#### [To be done]
Copy out every one of the rows below word for word, without changing anything.

#### [Extracted data]
++++++

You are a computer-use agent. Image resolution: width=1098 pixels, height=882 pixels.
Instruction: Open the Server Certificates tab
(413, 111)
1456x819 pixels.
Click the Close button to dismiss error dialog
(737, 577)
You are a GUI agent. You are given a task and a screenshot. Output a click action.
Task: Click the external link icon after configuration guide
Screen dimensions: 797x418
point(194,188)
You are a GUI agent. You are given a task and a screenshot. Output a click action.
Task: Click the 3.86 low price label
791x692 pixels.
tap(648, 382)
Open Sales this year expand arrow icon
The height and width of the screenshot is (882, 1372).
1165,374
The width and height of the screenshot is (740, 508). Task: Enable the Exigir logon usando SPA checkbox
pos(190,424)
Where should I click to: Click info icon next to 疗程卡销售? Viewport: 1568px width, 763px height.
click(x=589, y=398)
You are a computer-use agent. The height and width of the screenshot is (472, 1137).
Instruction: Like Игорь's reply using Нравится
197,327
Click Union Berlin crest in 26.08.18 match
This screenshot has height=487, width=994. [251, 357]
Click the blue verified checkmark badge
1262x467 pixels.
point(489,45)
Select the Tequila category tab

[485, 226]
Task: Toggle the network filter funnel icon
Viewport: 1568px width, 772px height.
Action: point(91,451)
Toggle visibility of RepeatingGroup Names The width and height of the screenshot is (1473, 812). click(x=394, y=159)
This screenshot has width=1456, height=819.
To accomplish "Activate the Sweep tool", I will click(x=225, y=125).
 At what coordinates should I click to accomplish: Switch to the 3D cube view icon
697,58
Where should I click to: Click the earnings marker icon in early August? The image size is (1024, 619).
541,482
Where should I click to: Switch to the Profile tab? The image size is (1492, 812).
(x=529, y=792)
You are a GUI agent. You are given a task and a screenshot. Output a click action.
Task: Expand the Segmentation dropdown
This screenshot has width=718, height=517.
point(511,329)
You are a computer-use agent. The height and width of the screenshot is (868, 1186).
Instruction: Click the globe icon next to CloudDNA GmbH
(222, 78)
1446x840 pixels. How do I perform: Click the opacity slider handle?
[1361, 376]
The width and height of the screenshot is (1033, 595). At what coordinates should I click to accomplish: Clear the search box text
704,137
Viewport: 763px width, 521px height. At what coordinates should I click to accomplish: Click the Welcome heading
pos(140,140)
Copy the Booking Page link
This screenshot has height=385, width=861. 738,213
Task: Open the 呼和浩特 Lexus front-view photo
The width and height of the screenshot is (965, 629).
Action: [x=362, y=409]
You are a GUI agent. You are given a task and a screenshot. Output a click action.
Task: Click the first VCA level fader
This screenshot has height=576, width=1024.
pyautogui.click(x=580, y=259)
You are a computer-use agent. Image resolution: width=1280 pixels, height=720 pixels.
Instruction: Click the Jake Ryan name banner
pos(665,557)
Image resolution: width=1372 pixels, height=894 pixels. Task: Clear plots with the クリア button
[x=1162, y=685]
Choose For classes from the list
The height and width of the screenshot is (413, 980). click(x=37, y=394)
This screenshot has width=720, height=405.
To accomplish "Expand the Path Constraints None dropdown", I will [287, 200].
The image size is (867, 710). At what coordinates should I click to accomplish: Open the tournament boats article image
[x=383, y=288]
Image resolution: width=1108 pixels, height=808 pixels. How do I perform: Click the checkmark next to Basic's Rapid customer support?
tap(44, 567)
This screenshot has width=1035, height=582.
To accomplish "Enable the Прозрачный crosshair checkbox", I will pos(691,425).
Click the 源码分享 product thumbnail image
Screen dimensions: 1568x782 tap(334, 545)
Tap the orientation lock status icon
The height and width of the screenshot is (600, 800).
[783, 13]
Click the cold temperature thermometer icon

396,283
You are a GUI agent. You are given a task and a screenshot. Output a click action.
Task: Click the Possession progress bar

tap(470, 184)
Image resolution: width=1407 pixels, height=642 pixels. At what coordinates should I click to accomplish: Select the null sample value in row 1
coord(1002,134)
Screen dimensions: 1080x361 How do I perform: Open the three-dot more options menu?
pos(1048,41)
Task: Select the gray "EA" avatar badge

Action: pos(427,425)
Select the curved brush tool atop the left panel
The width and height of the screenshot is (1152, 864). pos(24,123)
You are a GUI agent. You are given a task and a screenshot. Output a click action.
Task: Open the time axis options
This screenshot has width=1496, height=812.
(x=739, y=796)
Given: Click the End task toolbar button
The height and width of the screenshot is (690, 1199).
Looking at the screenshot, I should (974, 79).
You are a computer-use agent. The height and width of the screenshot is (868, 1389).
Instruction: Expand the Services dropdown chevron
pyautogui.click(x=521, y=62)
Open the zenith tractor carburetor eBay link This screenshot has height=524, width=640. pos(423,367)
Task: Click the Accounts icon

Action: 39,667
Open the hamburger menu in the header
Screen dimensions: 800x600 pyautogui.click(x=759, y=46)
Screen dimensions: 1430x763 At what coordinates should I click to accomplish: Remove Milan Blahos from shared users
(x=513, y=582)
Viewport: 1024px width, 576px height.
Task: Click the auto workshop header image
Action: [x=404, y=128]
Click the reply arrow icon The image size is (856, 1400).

++++++

#### [Correct output]
You are a computer-use agent. Image resolution: width=1098 pixels, height=882 pixels.
Instruction: Open the Server Certificates tab
(413, 111)
1456x819 pixels.
Click the Close button to dismiss error dialog
(737, 577)
You are a GUI agent. You are given a task and a screenshot. Output a click action.
Task: Click the external link icon after configuration guide
Screen dimensions: 797x418
point(194,188)
You are a GUI agent. You are given a task and a screenshot. Output a click action.
Task: Click the 3.86 low price label
791x692 pixels.
tap(648, 382)
Open Sales this year expand arrow icon
The height and width of the screenshot is (882, 1372).
1165,374
The width and height of the screenshot is (740, 508). Task: Enable the Exigir logon usando SPA checkbox
pos(190,424)
Where should I click to: Click info icon next to 疗程卡销售? Viewport: 1568px width, 763px height.
click(x=589, y=398)
You are a computer-use agent. The height and width of the screenshot is (472, 1137).
Instruction: Like Игорь's reply using Нравится
197,327
Click Union Berlin crest in 26.08.18 match
This screenshot has height=487, width=994. [251, 357]
Click the blue verified checkmark badge
1262x467 pixels.
point(489,45)
Select the Tequila category tab

[485, 226]
Task: Toggle the network filter funnel icon
Viewport: 1568px width, 772px height.
Action: point(91,451)
Toggle visibility of RepeatingGroup Names The width and height of the screenshot is (1473, 812). click(x=394, y=159)
This screenshot has width=1456, height=819.
To accomplish "Activate the Sweep tool", I will click(x=225, y=125).
 At what coordinates should I click to accomplish: Switch to the 3D cube view icon
697,58
Where should I click to: Click the earnings marker icon in early August? The image size is (1024, 619).
541,482
Where should I click to: Switch to the Profile tab? The image size is (1492, 812).
(x=529, y=792)
You are a GUI agent. You are given a task and a screenshot. Output a click action.
Task: Expand the Segmentation dropdown
This screenshot has width=718, height=517.
point(511,329)
You are a computer-use agent. The height and width of the screenshot is (868, 1186).
Instruction: Click the globe icon next to CloudDNA GmbH
(222, 78)
1446x840 pixels. How do I perform: Click the opacity slider handle?
[1361, 376]
The width and height of the screenshot is (1033, 595). At what coordinates should I click to accomplish: Clear the search box text
704,137
Viewport: 763px width, 521px height. At what coordinates should I click to accomplish: Click the Welcome heading
pos(140,140)
Copy the Booking Page link
This screenshot has height=385, width=861. 738,213
Task: Open the 呼和浩特 Lexus front-view photo
The width and height of the screenshot is (965, 629).
Action: [x=362, y=409]
You are a GUI agent. You are given a task and a screenshot. Output a click action.
Task: Click the first VCA level fader
This screenshot has height=576, width=1024.
pyautogui.click(x=580, y=259)
You are a computer-use agent. Image resolution: width=1280 pixels, height=720 pixels.
Instruction: Click the Jake Ryan name banner
pos(665,557)
Image resolution: width=1372 pixels, height=894 pixels. Task: Clear plots with the クリア button
[x=1162, y=685]
Choose For classes from the list
The height and width of the screenshot is (413, 980). click(x=37, y=394)
This screenshot has width=720, height=405.
To accomplish "Expand the Path Constraints None dropdown", I will [287, 200].
The image size is (867, 710). At what coordinates should I click to accomplish: Open the tournament boats article image
[x=383, y=288]
Image resolution: width=1108 pixels, height=808 pixels. How do I perform: Click the checkmark next to Basic's Rapid customer support?
tap(44, 567)
This screenshot has width=1035, height=582.
To accomplish "Enable the Прозрачный crosshair checkbox", I will pos(691,425).
Click the 源码分享 product thumbnail image
Screen dimensions: 1568x782 tap(334, 545)
Tap the orientation lock status icon
The height and width of the screenshot is (600, 800).
[783, 13]
Click the cold temperature thermometer icon

396,283
You are a GUI agent. You are given a task and a screenshot. Output a click action.
Task: Click the Possession progress bar

tap(470, 184)
Image resolution: width=1407 pixels, height=642 pixels. At what coordinates should I click to accomplish: Select the null sample value in row 1
coord(1002,134)
Screen dimensions: 1080x361 How do I perform: Open the three-dot more options menu?
pos(1048,41)
Task: Select the gray "EA" avatar badge

Action: pos(427,425)
Select the curved brush tool atop the left panel
The width and height of the screenshot is (1152, 864). pos(24,123)
You are a GUI agent. You are given a task and a screenshot. Output a click action.
Task: Open the time axis options
This screenshot has width=1496, height=812.
(x=739, y=796)
Given: Click the End task toolbar button
The height and width of the screenshot is (690, 1199).
Looking at the screenshot, I should (974, 79).
You are a computer-use agent. The height and width of the screenshot is (868, 1389).
Instruction: Expand the Services dropdown chevron
pyautogui.click(x=521, y=62)
Open the zenith tractor carburetor eBay link This screenshot has height=524, width=640. pos(423,367)
Task: Click the Accounts icon

Action: 39,667
Open the hamburger menu in the header
Screen dimensions: 800x600 pyautogui.click(x=759, y=46)
Screen dimensions: 1430x763 At what coordinates should I click to accomplish: Remove Milan Blahos from shared users
(x=513, y=582)
Viewport: 1024px width, 576px height.
Task: Click the auto workshop header image
Action: [x=404, y=128]
Click the reply arrow icon The image size is (856, 1400).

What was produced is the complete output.